Reusing a product means re-applying it to the same function or various other uses, extending the life of this material. For example, we can turn pots and plastic bottles into flower pots or decorative items, an object that is no longer useful to someone can be donated to someone else, used paper can be turned into scratch pads, and water used for washing clothes can be applied to flush toilets and to wash backyards or other environments. When we reuse, we avoid discarding a material and buying a new product. Therefore, this practice reduces the amount of raw material, water and energy needed to manufacture new consumer goods, thereby reducing pollution.

Reuse Examples:

  1. Old newspapers can be used to pack items instead of plastic bags or paper bags.
  2. Used paper can be used as a scratch paper, to take notes and sketches and to be sent to the recycling center when you no longer need it.
  3. Reuse cooking oil in your home for soap production, or donate this product to cooperatives and establishments that use it.
  4. Broken equipment can be repaired rather than immediately replaced.
  5. Use the laundry water to clean sidewalks or other household activities.
  6. Or even some classic uses, such as reusing old jars and vases to put items in your office or storing unused computer wires, for example.
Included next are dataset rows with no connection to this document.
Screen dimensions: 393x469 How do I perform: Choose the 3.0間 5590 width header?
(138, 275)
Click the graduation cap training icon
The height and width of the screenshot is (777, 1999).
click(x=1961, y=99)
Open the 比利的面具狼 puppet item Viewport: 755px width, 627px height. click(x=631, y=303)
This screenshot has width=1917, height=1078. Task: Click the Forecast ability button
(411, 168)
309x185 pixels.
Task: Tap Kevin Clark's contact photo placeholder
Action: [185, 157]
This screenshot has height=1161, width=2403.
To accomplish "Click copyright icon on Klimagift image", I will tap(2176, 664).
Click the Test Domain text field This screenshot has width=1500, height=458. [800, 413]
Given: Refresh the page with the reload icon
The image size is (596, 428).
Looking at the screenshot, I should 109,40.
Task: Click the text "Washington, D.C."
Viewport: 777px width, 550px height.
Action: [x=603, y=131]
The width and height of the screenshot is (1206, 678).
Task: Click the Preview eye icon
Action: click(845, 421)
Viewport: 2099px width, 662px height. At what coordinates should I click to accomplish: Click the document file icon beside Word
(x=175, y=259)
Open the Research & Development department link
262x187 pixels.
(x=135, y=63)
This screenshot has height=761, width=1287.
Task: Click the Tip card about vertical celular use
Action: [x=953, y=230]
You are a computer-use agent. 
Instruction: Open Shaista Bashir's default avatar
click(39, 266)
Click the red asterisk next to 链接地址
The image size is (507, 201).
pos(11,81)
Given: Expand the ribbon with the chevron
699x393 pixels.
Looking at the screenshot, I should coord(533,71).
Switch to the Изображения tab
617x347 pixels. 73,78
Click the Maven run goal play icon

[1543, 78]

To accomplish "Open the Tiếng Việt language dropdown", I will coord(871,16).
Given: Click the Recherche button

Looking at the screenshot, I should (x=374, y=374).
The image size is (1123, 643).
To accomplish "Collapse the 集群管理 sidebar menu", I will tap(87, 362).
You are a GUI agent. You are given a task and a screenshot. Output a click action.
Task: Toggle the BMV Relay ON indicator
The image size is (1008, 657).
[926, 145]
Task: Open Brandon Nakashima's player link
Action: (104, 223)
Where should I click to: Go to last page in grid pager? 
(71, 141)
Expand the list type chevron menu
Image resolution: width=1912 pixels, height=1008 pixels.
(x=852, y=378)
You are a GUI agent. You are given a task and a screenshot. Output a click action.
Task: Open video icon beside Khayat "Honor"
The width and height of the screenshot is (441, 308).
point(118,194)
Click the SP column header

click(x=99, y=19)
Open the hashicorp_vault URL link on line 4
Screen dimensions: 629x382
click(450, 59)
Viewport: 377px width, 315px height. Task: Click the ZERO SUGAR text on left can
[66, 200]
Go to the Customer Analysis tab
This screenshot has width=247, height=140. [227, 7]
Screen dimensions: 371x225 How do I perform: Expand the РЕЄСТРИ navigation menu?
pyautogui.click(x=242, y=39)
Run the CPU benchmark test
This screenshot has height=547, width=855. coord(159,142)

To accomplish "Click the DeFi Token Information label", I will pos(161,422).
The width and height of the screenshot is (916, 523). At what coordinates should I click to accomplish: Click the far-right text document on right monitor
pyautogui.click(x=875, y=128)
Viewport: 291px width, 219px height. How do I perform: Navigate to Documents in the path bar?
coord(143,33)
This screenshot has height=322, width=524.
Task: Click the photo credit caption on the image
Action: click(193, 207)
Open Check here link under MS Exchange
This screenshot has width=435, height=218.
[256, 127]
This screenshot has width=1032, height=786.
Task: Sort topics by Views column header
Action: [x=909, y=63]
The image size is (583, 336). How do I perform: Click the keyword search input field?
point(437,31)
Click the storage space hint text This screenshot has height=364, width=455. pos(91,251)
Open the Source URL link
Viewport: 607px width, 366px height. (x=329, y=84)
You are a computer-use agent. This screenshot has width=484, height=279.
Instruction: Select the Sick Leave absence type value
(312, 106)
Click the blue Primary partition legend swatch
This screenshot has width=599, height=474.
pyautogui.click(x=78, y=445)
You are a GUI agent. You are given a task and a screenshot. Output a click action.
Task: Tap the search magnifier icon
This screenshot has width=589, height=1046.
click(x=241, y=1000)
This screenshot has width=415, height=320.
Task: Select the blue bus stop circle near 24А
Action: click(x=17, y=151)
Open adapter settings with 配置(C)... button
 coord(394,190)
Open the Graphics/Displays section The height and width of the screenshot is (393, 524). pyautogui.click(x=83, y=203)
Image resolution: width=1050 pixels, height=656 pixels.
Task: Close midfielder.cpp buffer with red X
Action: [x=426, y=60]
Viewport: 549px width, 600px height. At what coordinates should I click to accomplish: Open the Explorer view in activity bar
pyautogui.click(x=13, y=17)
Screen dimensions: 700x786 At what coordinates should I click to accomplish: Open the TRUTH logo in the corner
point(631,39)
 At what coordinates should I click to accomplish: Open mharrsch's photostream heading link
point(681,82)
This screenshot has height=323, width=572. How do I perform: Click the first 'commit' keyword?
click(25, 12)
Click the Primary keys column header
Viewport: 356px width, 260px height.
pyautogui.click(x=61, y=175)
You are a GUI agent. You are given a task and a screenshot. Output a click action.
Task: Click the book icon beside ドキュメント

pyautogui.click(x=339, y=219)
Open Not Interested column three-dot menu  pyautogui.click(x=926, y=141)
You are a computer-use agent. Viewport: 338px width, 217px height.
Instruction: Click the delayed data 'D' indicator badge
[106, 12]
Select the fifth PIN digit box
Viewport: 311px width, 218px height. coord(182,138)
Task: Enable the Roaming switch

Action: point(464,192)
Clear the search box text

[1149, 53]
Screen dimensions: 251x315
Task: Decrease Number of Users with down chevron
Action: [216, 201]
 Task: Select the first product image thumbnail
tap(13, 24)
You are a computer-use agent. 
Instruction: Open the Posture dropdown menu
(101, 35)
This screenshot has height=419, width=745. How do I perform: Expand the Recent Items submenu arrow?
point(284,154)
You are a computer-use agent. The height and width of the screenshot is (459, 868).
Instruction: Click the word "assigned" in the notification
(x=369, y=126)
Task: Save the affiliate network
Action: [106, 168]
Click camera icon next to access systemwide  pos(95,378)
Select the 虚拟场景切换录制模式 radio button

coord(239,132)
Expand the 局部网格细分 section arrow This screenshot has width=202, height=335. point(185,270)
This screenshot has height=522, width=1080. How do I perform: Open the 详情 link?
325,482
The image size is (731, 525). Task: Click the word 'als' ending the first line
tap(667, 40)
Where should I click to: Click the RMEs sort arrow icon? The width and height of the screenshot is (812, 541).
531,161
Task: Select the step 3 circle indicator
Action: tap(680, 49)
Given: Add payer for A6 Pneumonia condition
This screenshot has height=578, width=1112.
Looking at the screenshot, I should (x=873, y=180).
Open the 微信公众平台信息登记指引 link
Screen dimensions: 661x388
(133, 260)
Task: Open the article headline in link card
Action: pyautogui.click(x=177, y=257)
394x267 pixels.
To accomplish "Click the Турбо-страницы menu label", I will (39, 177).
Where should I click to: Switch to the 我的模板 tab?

Invent new ways to recycle different items, such as harnessing materials that could be discarded as a basis for new things. An old suitcase can become a chair. Used paper rolls can be used as cable organizers.

Recycle: Recycle your waste to save the environment.

The third R represents recycling, which is the process of transforming something used into something totally new. That is, materials that would be discarded are reinserted in the production cycle and used as raw material for the manufacture of new products. Several materials can be recycled (paper, plastics, glass, metals, tires) and waste sorting is critical to the entire recycling process. So we should separate recyclable from non-recyclable, recyclables being sent to specialized companies or cooperatives. Which contributes to job and income generation, extends the lifespan of landfills and assists in the preservation of natural resources, although it is a resource-consuming process.

Carefully choosing the products to be recycled can be a first step towards efficient recycling.

  1. Give preference to materials that can be recycled, such as aluminum, which is 100% recyclable. For example, when consuming soda, opt for cans instead of plastic bottles whenever possible.
  2. Unfold the Tetrapak milk and juice cartons. In addition to saving space in your recyclable waste bag, you make it easy to transport, sort it when arrives at a pickers’ cooperative and especially the baling press of the material.
  3. Avoid buying materials with difficult recycling. Buy non-toxic products whenever possible and avoid materials such as steel sponge. Double your care with mirrors and ceramics.

What is recyclable and what is not?

Adopt this idea

In your daily life, seek to perform your activities and consumption from these concepts. Raising awareness to the need to conserve our region and stimulate sustainable growth is the first step in moving towards responsible development, with respect for all people, the environment and biodiversity. The next step is to take action… what are you doing for the nature of your region?